[Begin Excerpt to read]
One of the things that I love about the horror genre is that it -- like sci-fi -- when done well is one of the most interesting and entertaining ways of examining the human condition. Thomas, who has quickly and deservedly become the writer to watch in the dark fiction genre, shows himself to be a master of this with In the Closet, Under the Bed. Each one of these stories is incredibly crafted, with tight, clean prose that evokes mood--sometime brooding, other times ominous and even comedic at times--and creates wonderfully well-rounded characters. These are characters that each of us have met at one time or another in our lives...and perhaps more intriguing is that at times these are characters we ourselves may have been.
And that is what disturbed me so much about Lee Thomas' stories...I'm in them. Not in every story, but in a fair number, I find myself there. Little aspects of who I am creep in that feel familiar, whether it is the man who hides behind his computer...or his career...or his wife and kids. Finding pieces of myself in these stories made me squirm inside as I read, and at times made me angry or uncomfortable to the point of saying "I don't want to read anymore!" But, of course, I read anyway. Because I had to know how it turned out for them and, in a small way, for me.
[End Excerpt to read]
[Begin Given material]
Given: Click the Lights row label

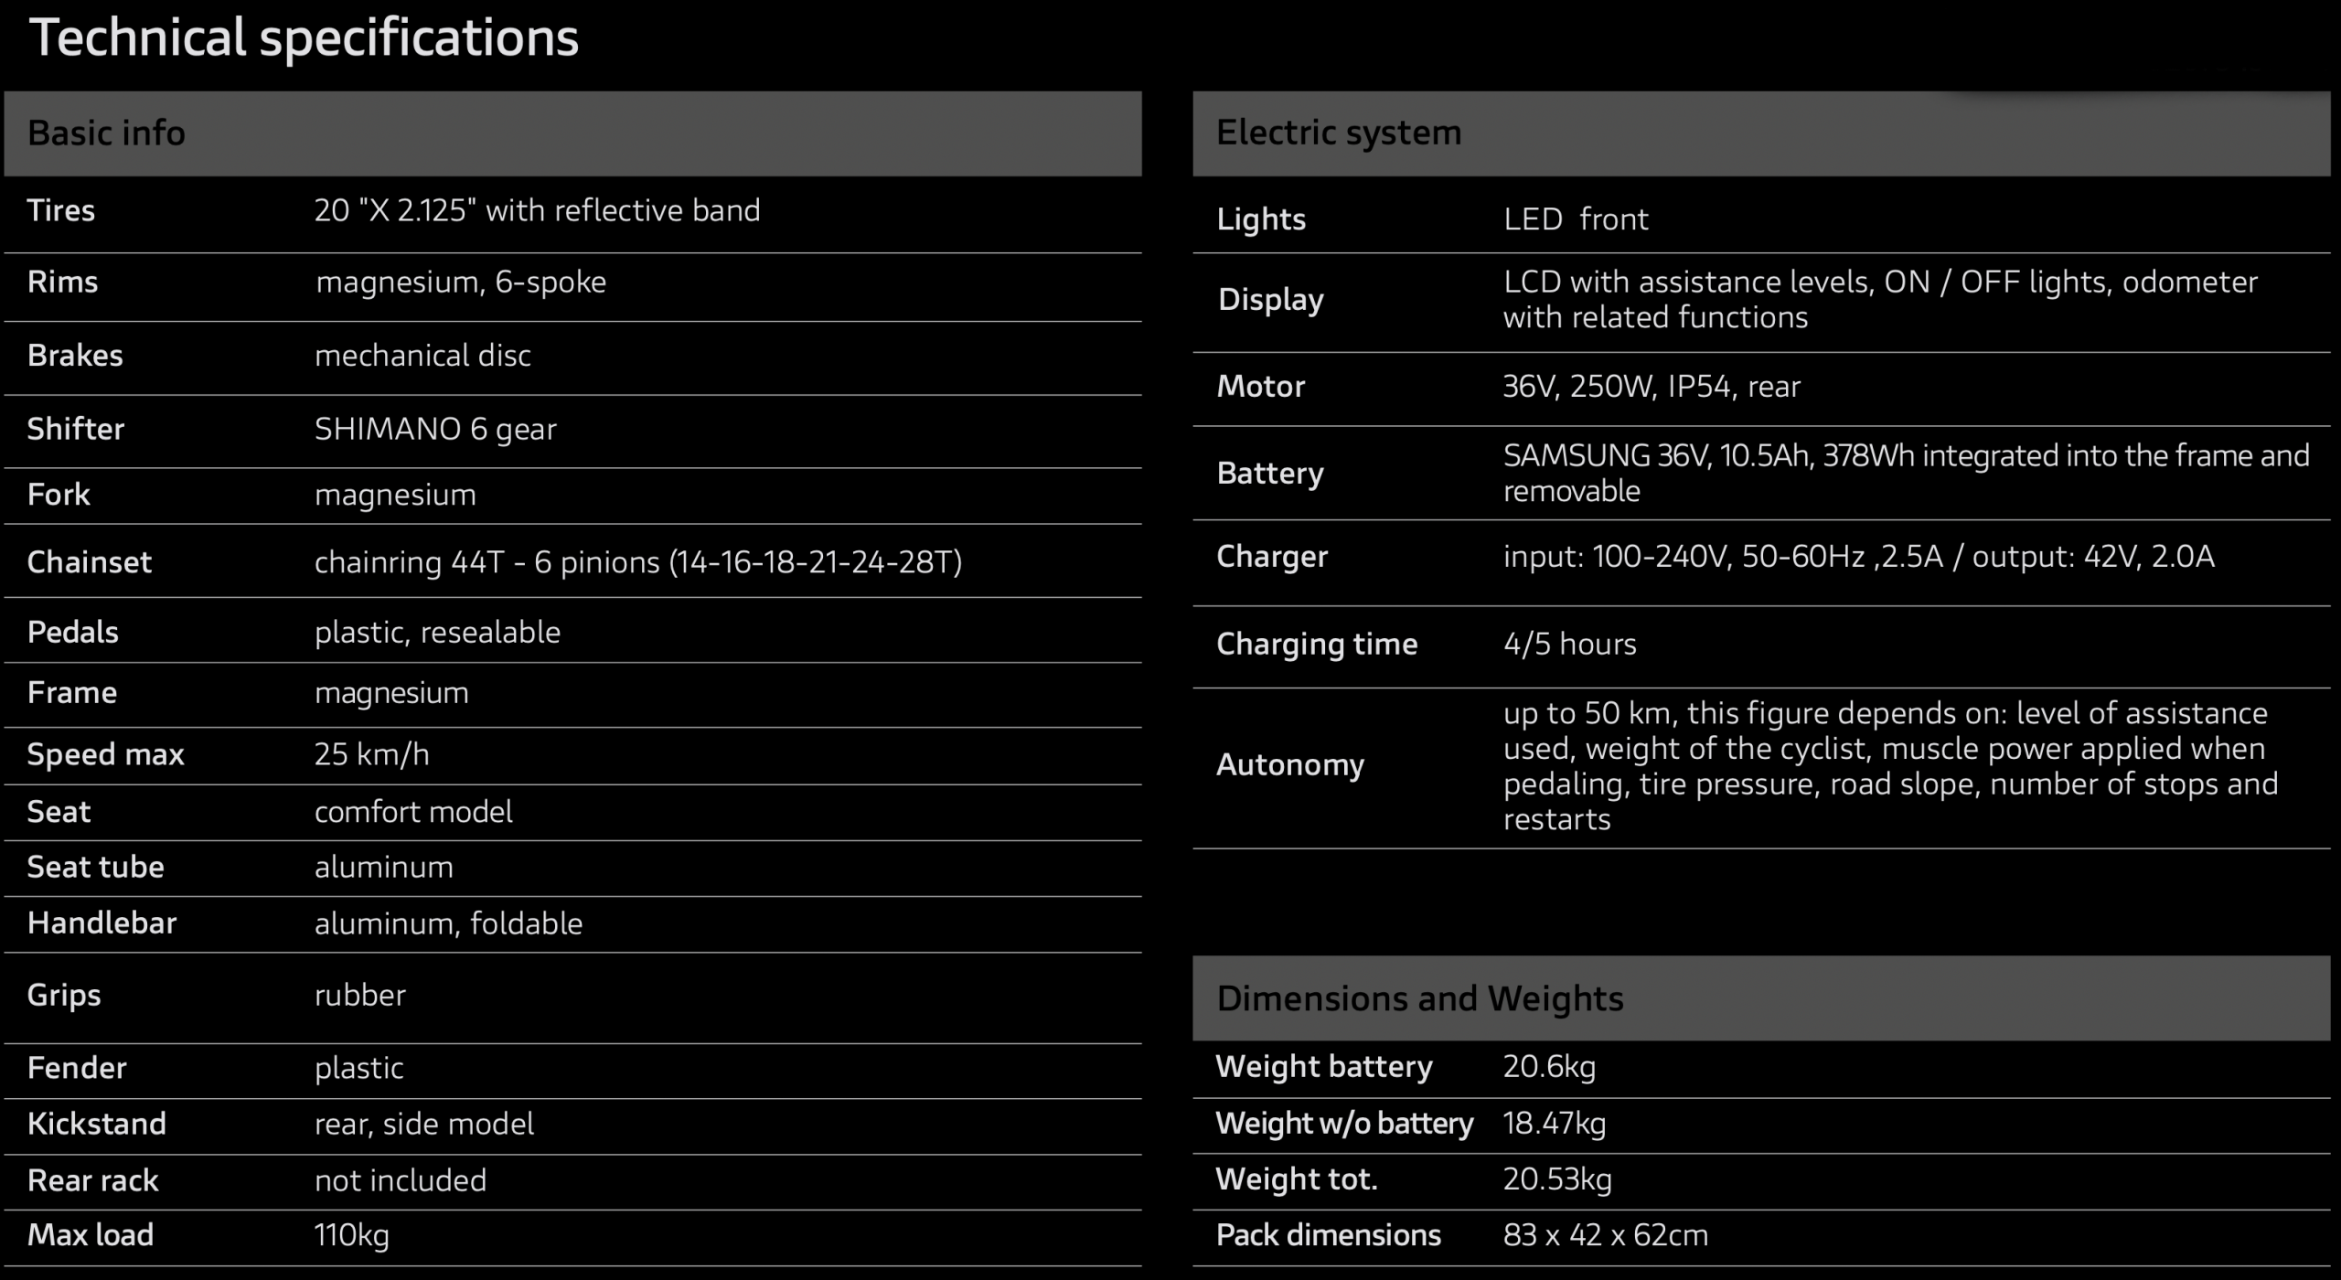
[End Given material]
■ **Tasks to carry out**
**1)** Answer each question from the review of In the Closet, Under the Bed.
(a) Which other genre does the reviewer compare horror to?
(b) Which moods does the reviewer say the prose evokes?
(c) What made the reviewer squirm while reading?
**2)** In the review of In the Closet, Under the Bed, why does the reviewer keep reading despite wanting to stop? Answer in one to three sentences.
**3)** Pick up the review of In the Closet, Under the Bed after its last sentence and continue it.

■ **Results in order**
**1)**
(a) Sci-fi.
(b) Brooding, ominous, and even comedic moods.
(c) Finding pieces of the reviewer's own self in the stories.

**2)** The reviewer keeps reading because of a need to know how things turned out for the characters. In a small way, the reviewer also wants to know how things turned out for the reviewer.

**3)**
Now part of this connection to the characters may be that Thomas is certainly writing characters with a gay perspective. But as I read on, I found a universality to the stories. A point where I sat back and realized that a lot of my straight friends would love this book as well. Because I recognized little pieces of them in there as well. And that was creepy, too.
Now, not every story worked perfectly for me. The more experimental pieces left me feeling a bit empty, but that really is more a comment about my particular preference than Thomas' authorial skill. But even in the very few pieces I didn't love, I still walked away thinking, wrapping my head around the subtle themes that run through each story.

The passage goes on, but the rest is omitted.